*** Source data Section Begins ***
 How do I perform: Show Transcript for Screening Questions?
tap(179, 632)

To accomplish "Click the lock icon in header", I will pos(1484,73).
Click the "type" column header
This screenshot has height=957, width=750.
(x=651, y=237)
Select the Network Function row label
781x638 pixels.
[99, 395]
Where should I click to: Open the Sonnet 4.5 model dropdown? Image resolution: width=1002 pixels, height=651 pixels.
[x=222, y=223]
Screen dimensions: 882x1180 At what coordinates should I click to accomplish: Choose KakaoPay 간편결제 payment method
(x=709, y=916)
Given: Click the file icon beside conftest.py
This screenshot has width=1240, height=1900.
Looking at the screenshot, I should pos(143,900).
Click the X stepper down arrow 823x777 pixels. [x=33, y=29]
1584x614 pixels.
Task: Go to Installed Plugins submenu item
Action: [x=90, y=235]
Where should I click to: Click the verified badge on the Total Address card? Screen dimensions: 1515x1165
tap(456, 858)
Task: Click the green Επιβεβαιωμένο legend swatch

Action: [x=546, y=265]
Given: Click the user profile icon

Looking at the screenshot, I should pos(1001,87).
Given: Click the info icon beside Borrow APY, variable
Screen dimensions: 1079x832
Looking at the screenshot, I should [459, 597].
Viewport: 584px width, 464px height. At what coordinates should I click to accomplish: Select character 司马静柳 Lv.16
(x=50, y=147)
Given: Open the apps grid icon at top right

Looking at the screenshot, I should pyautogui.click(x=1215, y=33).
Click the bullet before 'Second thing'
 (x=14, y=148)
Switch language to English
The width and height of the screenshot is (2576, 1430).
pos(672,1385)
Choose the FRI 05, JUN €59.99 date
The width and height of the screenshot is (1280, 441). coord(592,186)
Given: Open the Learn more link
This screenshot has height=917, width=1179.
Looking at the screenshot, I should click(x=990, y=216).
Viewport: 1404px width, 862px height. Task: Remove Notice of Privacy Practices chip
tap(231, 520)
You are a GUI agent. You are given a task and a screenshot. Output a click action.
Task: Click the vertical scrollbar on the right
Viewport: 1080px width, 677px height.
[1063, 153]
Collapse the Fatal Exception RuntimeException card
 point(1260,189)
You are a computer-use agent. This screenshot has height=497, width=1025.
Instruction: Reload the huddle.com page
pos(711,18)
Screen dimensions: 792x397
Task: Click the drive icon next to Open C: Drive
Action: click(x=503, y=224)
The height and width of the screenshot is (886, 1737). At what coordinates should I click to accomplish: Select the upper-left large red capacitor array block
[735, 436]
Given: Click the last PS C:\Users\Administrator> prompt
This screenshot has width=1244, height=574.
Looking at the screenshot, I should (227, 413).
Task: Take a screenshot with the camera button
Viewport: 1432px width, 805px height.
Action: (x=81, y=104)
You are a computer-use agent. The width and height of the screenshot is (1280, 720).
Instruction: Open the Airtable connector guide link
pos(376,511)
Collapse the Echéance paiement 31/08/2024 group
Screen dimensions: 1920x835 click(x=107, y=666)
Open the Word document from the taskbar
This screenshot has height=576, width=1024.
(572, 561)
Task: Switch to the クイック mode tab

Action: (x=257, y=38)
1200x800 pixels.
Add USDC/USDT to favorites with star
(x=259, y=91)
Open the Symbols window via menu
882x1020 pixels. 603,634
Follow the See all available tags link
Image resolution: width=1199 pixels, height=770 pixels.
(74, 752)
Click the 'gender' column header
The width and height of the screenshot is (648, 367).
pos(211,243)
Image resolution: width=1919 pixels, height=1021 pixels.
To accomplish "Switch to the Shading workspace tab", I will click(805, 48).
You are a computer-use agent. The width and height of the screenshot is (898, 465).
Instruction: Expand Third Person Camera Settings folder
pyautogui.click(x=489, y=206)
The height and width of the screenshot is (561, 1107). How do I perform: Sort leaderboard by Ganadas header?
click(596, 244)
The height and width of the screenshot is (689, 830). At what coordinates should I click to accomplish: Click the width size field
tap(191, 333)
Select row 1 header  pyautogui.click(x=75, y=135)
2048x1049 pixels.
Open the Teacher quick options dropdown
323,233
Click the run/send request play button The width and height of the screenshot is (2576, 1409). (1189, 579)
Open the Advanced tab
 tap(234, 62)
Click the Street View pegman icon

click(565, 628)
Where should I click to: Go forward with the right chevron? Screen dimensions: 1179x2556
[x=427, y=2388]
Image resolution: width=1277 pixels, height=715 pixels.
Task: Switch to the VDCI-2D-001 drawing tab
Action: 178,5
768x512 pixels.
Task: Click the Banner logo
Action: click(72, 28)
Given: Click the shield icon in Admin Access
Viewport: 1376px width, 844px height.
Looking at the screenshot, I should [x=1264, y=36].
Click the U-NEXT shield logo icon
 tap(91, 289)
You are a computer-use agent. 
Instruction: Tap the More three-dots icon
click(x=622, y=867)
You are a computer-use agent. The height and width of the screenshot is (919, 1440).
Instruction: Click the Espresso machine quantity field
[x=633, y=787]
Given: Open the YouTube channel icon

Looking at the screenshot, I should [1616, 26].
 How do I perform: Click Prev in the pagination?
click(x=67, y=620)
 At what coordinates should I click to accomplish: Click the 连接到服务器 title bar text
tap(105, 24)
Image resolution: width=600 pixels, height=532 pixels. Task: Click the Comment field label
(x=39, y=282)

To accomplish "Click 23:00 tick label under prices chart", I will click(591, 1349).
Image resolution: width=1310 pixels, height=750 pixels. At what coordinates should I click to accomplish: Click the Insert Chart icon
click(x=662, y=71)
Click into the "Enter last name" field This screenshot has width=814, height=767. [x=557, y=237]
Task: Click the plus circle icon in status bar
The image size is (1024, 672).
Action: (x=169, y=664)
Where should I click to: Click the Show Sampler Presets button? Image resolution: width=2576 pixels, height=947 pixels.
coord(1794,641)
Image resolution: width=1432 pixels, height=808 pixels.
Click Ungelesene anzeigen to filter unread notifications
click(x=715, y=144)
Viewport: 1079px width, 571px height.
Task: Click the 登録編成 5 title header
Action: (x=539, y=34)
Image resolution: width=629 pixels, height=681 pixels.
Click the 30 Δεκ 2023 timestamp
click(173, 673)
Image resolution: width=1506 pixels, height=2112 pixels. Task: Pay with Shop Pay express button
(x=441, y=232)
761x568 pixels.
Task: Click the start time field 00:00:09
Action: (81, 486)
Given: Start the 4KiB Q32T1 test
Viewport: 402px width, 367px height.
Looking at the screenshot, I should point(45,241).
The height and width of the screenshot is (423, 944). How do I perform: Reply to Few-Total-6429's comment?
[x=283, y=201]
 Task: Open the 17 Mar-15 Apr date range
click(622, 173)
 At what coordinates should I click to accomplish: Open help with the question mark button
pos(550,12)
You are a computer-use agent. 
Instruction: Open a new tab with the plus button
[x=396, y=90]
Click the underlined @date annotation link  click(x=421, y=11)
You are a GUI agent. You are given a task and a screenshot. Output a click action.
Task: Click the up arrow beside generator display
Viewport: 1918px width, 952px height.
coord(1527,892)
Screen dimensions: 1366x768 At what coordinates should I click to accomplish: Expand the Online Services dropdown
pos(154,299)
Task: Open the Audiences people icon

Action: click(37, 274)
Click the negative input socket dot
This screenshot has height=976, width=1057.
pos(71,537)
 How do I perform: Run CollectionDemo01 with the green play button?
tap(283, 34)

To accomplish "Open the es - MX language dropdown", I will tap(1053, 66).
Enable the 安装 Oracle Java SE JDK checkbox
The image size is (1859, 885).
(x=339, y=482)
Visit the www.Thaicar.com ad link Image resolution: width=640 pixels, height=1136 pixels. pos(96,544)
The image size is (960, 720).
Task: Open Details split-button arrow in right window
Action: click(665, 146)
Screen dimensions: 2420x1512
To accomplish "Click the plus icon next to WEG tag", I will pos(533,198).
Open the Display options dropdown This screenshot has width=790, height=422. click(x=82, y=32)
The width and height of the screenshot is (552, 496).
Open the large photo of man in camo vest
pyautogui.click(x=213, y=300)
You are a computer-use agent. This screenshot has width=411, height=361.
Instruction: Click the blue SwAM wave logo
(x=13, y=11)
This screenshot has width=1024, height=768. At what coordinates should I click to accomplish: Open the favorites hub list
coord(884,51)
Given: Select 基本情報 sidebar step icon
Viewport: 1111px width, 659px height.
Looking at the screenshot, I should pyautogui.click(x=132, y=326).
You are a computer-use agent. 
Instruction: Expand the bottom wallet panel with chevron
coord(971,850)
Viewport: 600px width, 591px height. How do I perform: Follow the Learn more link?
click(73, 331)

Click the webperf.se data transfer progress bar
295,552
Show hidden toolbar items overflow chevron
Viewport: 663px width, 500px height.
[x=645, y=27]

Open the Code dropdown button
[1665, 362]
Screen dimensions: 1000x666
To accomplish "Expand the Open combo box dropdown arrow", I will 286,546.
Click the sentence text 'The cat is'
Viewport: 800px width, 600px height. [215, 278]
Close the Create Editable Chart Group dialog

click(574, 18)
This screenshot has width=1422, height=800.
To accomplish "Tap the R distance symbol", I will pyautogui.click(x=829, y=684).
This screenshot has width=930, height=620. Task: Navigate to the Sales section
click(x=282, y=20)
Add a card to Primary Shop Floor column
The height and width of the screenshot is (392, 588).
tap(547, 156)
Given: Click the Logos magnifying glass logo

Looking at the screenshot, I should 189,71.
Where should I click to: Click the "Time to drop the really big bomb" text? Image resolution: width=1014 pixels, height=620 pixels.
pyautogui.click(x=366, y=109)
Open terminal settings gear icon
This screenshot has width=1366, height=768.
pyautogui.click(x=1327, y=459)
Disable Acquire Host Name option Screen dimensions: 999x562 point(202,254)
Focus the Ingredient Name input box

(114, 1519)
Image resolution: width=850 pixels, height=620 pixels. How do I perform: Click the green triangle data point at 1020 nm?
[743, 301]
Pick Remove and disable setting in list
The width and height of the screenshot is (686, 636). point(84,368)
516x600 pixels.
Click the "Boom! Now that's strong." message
*** Source data Section Ends ***
Only the lines from the beginning of the entries through the line bearing "Given: Click the info" should be returned, each exactly as written.

 How do I perform: Show Transcript for Screening Questions?
tap(179, 632)

To accomplish "Click the lock icon in header", I will pos(1484,73).
Click the "type" column header
This screenshot has height=957, width=750.
(x=651, y=237)
Select the Network Function row label
781x638 pixels.
[99, 395]
Where should I click to: Open the Sonnet 4.5 model dropdown? Image resolution: width=1002 pixels, height=651 pixels.
[x=222, y=223]
Screen dimensions: 882x1180 At what coordinates should I click to accomplish: Choose KakaoPay 간편결제 payment method
(x=709, y=916)
Given: Click the file icon beside conftest.py
This screenshot has width=1240, height=1900.
Looking at the screenshot, I should pos(143,900).
Click the X stepper down arrow 823x777 pixels. [x=33, y=29]
1584x614 pixels.
Task: Go to Installed Plugins submenu item
Action: [x=90, y=235]
Where should I click to: Click the verified badge on the Total Address card? Screen dimensions: 1515x1165
tap(456, 858)
Task: Click the green Επιβεβαιωμένο legend swatch

Action: [x=546, y=265]
Given: Click the user profile icon

Looking at the screenshot, I should pos(1001,87).
Given: Click the info icon beside Borrow APY, variable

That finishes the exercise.